===== Extrait de page =====

Par la suite, nous avons eu énormément de sollicitations mais nous avions un gentleman agreement pour que McLain puisse la conserver. Nous avons toujours fait beaucoup d’affaires ensemble et cette jument elle-même nous a permis de faire d’autres affaires avec la publicité qu’elle a fait en plus du plaisir qu’elle nous a procuré. Je pense que McLain a eu de la chance de tomber sur cette jument mais je pense que la jument a eu beaucoup de chance de croiser la route de McLain. Faire une telle carrière est exceptionnel. Avoir une jument de seize ans qui a gagné tout ce qu’elle a gagné, traversé la planète dans tous les sens et qui est dans l’état dans lequel elle est aujourd’hui : c’est unique! Elle a des jambes parfaites et une santé merveilleuse. Cela a demandé beaucoup de soins et de l’attention quotidienne, c’est un véritable exemple. Cette victoire, c’est aussi la persévérance de McLain. Car l’an dernier, beaucoup auraient arrêté et l’aurait mise à l’élevage. Lui, quand elle était blessée, a continué à la soigner, à chercher à l’améliorer. Aujourd’hui, le retour d’Azur au premier plan est aussi dû à un ferrage particulier où ils ont décidé de ne plus clouer les fers mais de les coller ! Toute cette histoire, tout ce qui se passe derrière la scène, c’est formidable. »
Le lien entre McLain Ward et François Mathy est bien loin d’une simple relation d’affaires, la longévité de leur relation est un véritable modèle et ce n’est pas pour rien si l’américain n’hésite pas à qualifier son mentor belge de second papa pour lui.

===== Données fournies =====

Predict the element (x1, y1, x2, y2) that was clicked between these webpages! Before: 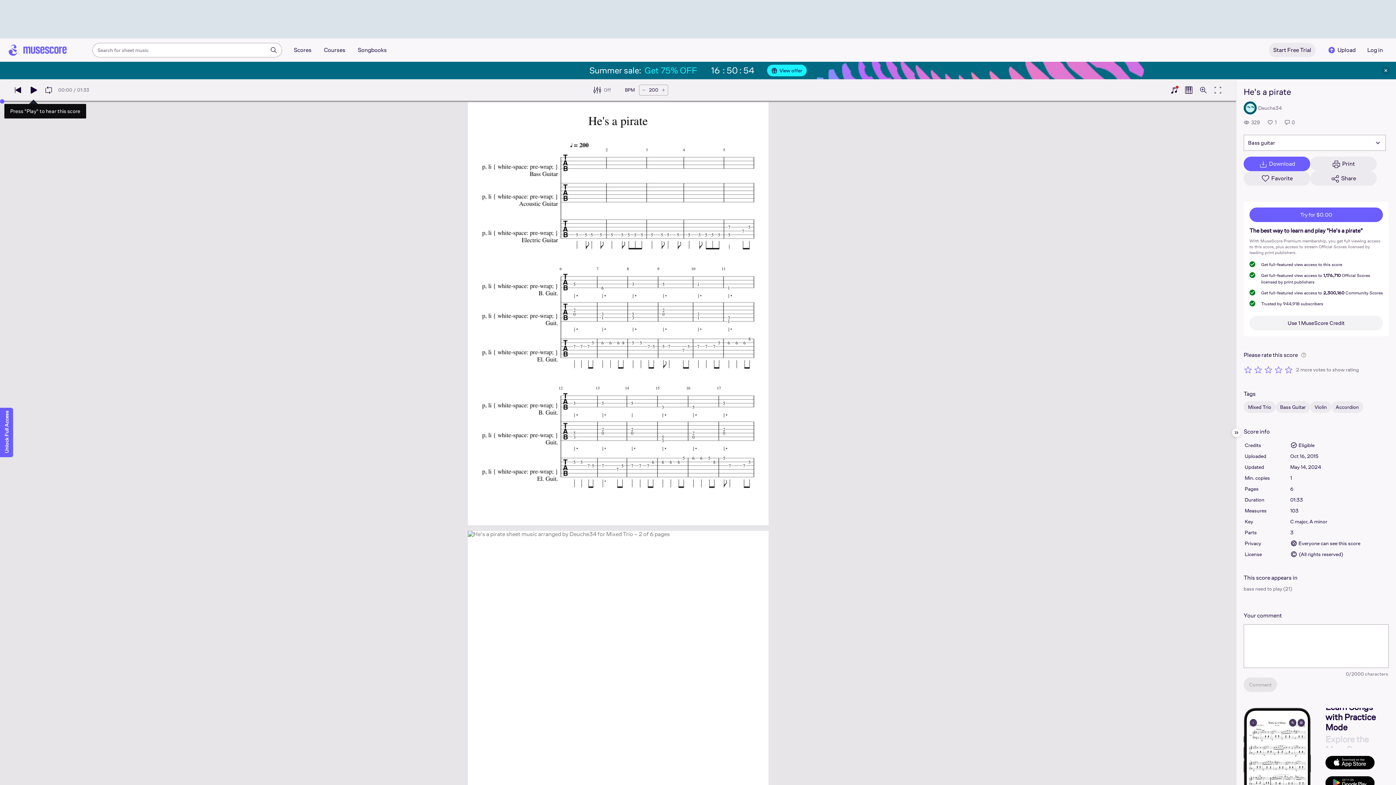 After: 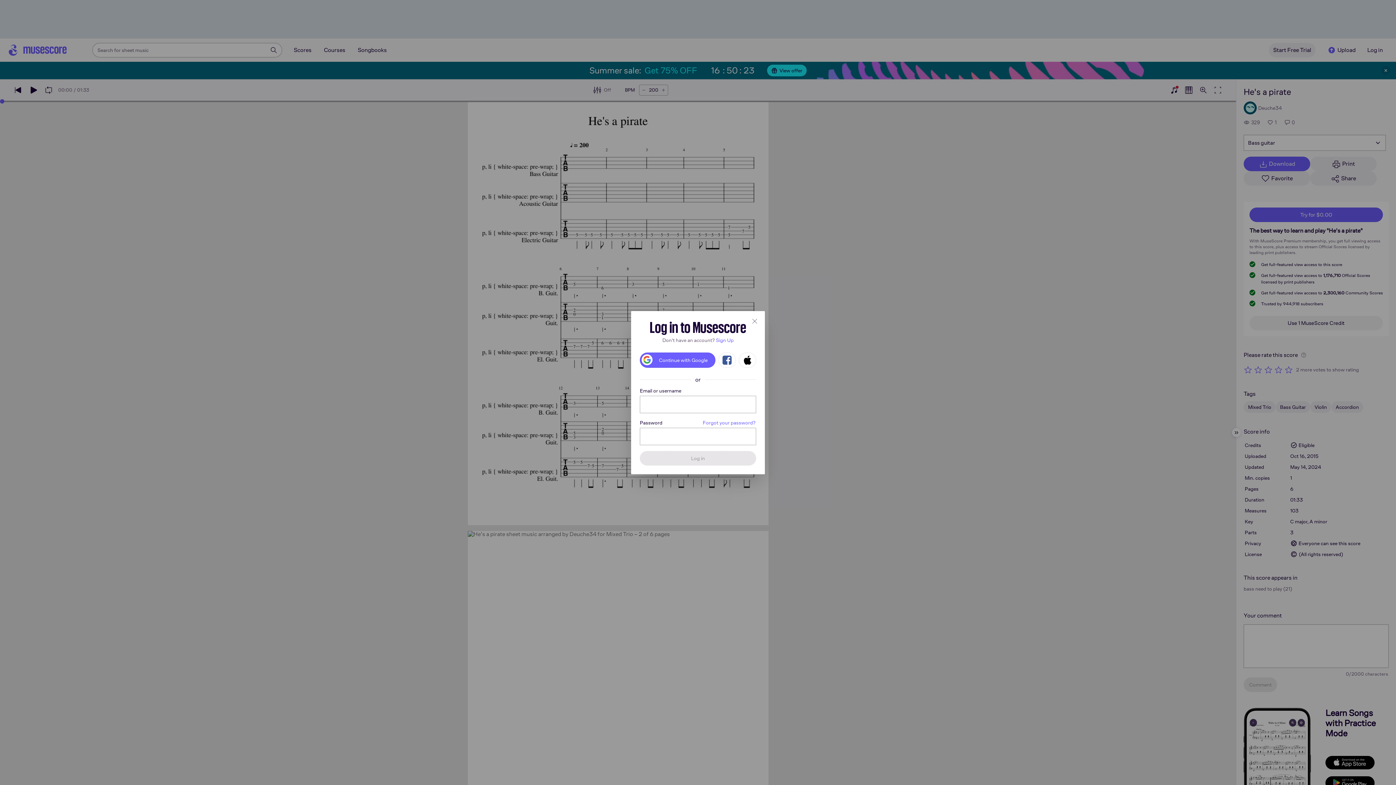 Action: label: Log in bbox: (1363, 42, 1387, 57)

=====

* Problèmes à résoudre *
• A. Répondez à ces questions à partir de l'extrait sur McLain Ward et sa jument :
(i) Quel âge a la jument ?
(ii) Quel changement de ferrage a contribué au retour d'Azur au premier plan ?
(iii) Comment l'Américain qualifie-t-il son mentor belge ?
• B. Poursuivez l'extrait sur McLain Ward et sa jument Azur à partir de l'endroit où il s'arrête.
Le listing n'a aucun rôle à jouer ici.

* Réponses par tâche *
• A.
(i) Elle a seize ans.
(ii) Les fers ne sont plus cloués mais collés.
(iii) Il le qualifie de second papa.

• B.
« Lorsque j’ai vu McLain pour la première fois, il était enfant et frottait son petit poney blanc. C’est extrêmement rare dans ce métier où l’on a facilement des problèmes de tisser une relation aussi longue et où nous sommes encore amis. C’est rare dans les chevaux et en faisant du commerce. Nous avons vécu des moments difficiles mais je l’ai toujours soutenus et McLain a toujours été reconnaissant de ça. Il n’y a pas un seul jour de l’année où McLain ne m’appelle pas. »
Une belle histoire qui continue de se construire. Ce week-end, François Mathy était présent à Genève pour encourager l’équipe… et a fini sur le podium avec McLain Ward, ovationné par le public.
« Voir McLain remporter le Grand Prix procure un énorme plaisir. Il s’agit vraiment de l’un des plus beau Grand Prix du monde, c’est une joie énorme comme seul le sport peut en procurer. C’est une émotion fantastique. Cela fait évidemment plaisir aussi de se retrouver sur le podium et cela procure de la satisfaction de voir que ce que j’ai fait durant ma vie n’est pas oublié. Je suis très étonné et heureux de voir tous les messages que j’ai pu recevoir de gens partout dans le monde qui ont, eux-mêmes, été émus de voir cette jument dans cet état. C’est la réjouissance et le plaisir d’une équipe très nombreuse. C’est vraiment une belle histoire. Aujourd’hui, on voit beaucoup d’histoires d’argent mais à Genève, c’était une soirée exceptionnelle avec plein d’émotions. Ce sont des moments qu’on ne peut pas acheter, c’est impayable. »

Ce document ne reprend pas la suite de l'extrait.